Controversial Nominee Is Approved for Harbor Panel


Harbor-area educator Reynaldo Garay took his place Wednesday on Los Angeles’ powerful Harbor Commission, surviving a bruising confirmation hearing that focused on his years of residency outside the city.

Garay, 56, a longtime Rancho Palos Verdes resident, won appointment to the five-member commission on Tuesday when the City Council voted 12 to 0 to confirm his selection by Mayor Tom Bradley. The decision followed a spirited debate that weighed Garay’s years of community service against the 1928 City Charter requirement that all Los Angeles commissioners live within the city.

To meet that requirement, Garay recently moved temporarily into the San Pedro apartment of a relative and pledged that he and his wife would immediately search for a permanent home in that Los Angeles community or elsewhere in the city.

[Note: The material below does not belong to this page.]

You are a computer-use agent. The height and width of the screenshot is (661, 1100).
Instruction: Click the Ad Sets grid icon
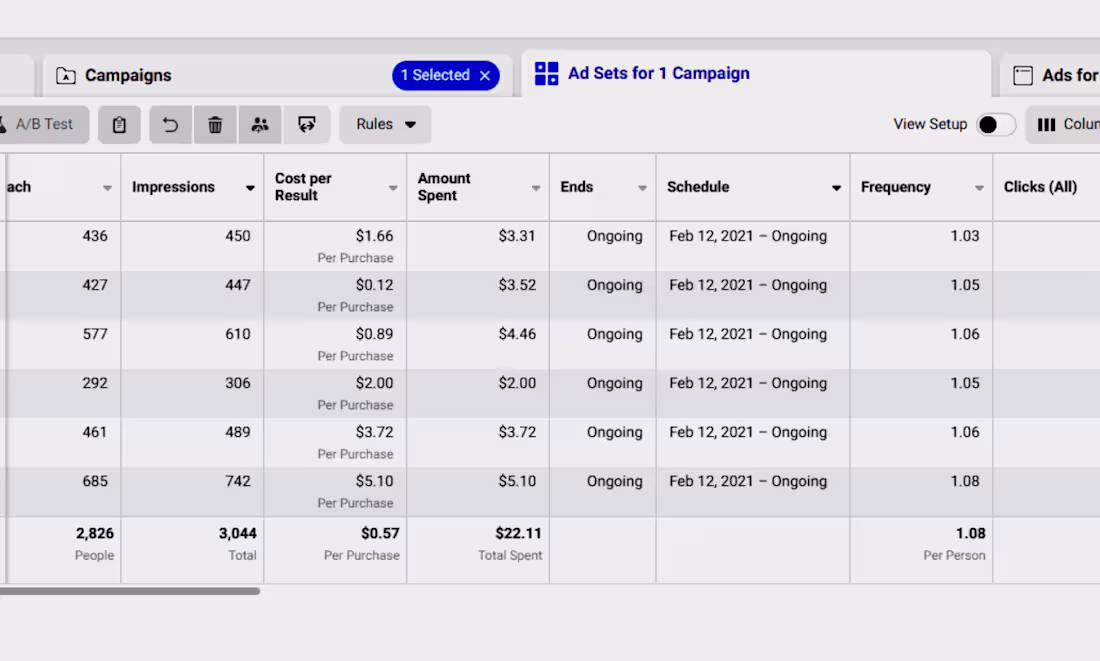point(546,73)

“I am looking forward to this appointment,” Garay said after the council’s action. “I want to be the best damn commissioner this city has ever had in that harbor area. I don’t know that I will be. But that’s my hope, that’s my goal.”

A top priority, he added, will be to review the port’s trade with Pacific Rim nations in light of the free-trade agreements being negotiated among the United States, Mexico and Canada. Just returned from an educational and cultural conference in Bangkok, Thailand, Garay said representatives of Pacific Rim countries voiced concern that they may lose some U.S. trade because of the proposed accords.

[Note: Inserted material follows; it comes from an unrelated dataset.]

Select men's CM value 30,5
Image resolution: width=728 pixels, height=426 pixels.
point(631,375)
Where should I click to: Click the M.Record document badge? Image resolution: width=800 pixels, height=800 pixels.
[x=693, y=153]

“Some of the things they are discussing right now on an international basis have a direct impact on what is going to happen in our port,” Garay said.

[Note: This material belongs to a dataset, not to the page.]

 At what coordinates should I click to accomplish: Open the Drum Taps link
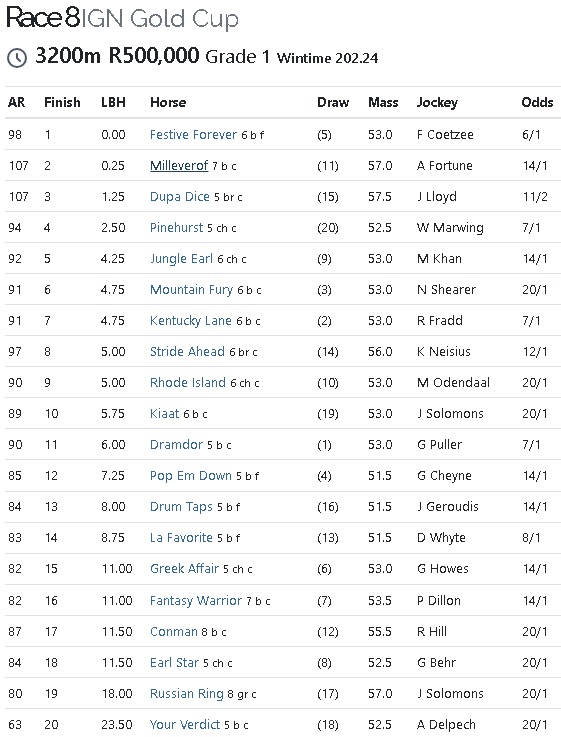[181, 507]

Garay, dean of Los Angeles Trade Technical College, lived in San Pedro during the 1960s and has been active in harbor-area community groups for years.

But during the council’s hearing Tuesday, several council members--including harbor-area Councilwoman Joan Milke Flores--pointedly noted that despite Garay’s good deeds, the residency issue clouded his appointment.

“The bottom line is that the City Charter does not say that somebody has to do good work in the city of Los Angeles or that somebody has to be involved in matters in the city of Los Angeles,” Flores reminded colleagues. “It says that they have to live in the city of Los Angeles.”


As such, Flores recommended Garay’s confirmation only after assurances that he will quickly find a permanent residence in the city.

“You’ve been confirmed. Start moving,” Council President John Ferraro told Garay after the vote.

Last month, Bradley appointed Garay to the five-member Harbor Commission to fill the vacancy created when Robert Rados Sr. decided not to seek reappointment. At the time, Bradley’s press spokesman Bill Chandler has said, Garay told the mayor he lived in San Pedro.

But public records show that Garay has not lived in San Pedro since 1968, when he and his wife moved to Rancho Palos Verdes from a San Pedro apartment building they still own.

To satisfy Los Angeles’ residency requirement, Garay changed his voter registration from Rancho Palos Verdes to Los Angeles on July 9--one week after his appointment by Bradley. Later, Garay moved into the San Pedro apartment of his wife’s nephew.

Part of the council’s concern over the residency issue arose from the fact that several past Bradley appointees--including Rados and Cultural Affairs Commissioner Amarjit S. Marwah--have been named or reappointed to commissions even though they did not permanently live in the city.

Flores said Garay’s appointment has prompted her to ask the city’s Ethics Commission to review and reaffirm the city’s residency requirement for commissioners.

“So . . . if nothing else,” she said, “this matter has perhaps helped for future decisions of this kind.”

Amid the questioning over his official residence and qualifications to serve as a city commissioner, Garay emphasized that he grew up in Los Angeles, attended and taught at its schools and has long identified with the harbor area through local groups like the San Pedro Sea Lions.

His background clearly impressed some council members Tuesday, who praised the appointee’s credentials and commitment to the harbor area.

“The work he has done as a professional educator has always been in the city of Los Angeles,” said Councilman Richard Alatorre, who said he has known Garay more than 20 years.

In urging colleagues to “get beyond” the issue of Garay’s residence, Alatorre noted that the appointee, unlike others who have served on the Harbor Commission, does not have any business interests in the port. “At least we won’t have to worry about him having a conflict of interest in decisions . . . as we have seen time and time again with that commission,” Alatorre said.

Although Alatorre did not cite any of those commissioners by name, the harbor panel members over the years often have included business people and attorneys with contracts or clients involving the port. For example, Garay’s predecessor, Rados, is a longtime naval architect whose firm won two city contracts to design vessels during his tenure on the panel.

After his confirmation, Garay said he was neither surprised nor disturbed by the council’s concerns over his residency.

“I feel very comfortable that they asked me the kinds of questions they asked. I thought it was very appropriate,” Garay said, adding that he “tried to be as honest and candid” as possible in answering questions about his residency.

Garay’s term on the commission will expire June 30, 1996.